* Records shown
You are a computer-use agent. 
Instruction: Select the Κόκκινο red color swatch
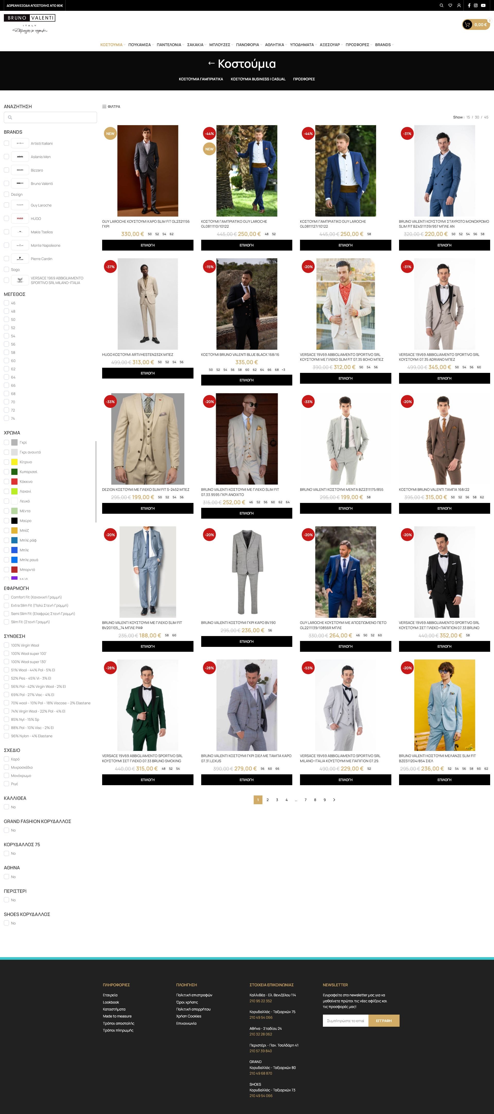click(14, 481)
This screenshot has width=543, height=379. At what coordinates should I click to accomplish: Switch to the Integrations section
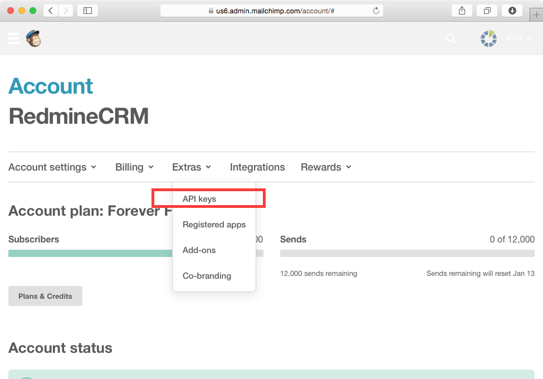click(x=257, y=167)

--

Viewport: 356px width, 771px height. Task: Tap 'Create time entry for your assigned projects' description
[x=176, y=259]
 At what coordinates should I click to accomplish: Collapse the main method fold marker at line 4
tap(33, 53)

* What the exercise asks
Can you rewrite the data as a two-column CSV with the header instruction,action, starting with the line with "You are a computer-use agent." and going on through the line with "click(x=257, y=167)"? Give one row per item, put the text and its answer each in a single quoted field with line breaks replaced by spaces, and leave the pictures out.

* Answer to this problem
instruction,action
"You are a computer-use agent. Instruction: Select the Κόκκινο red color swatch","click(14, 481)"
"This screenshot has width=543, height=379. At what coordinates should I click to accomplish: Switch to the Integrations section","click(x=257, y=167)"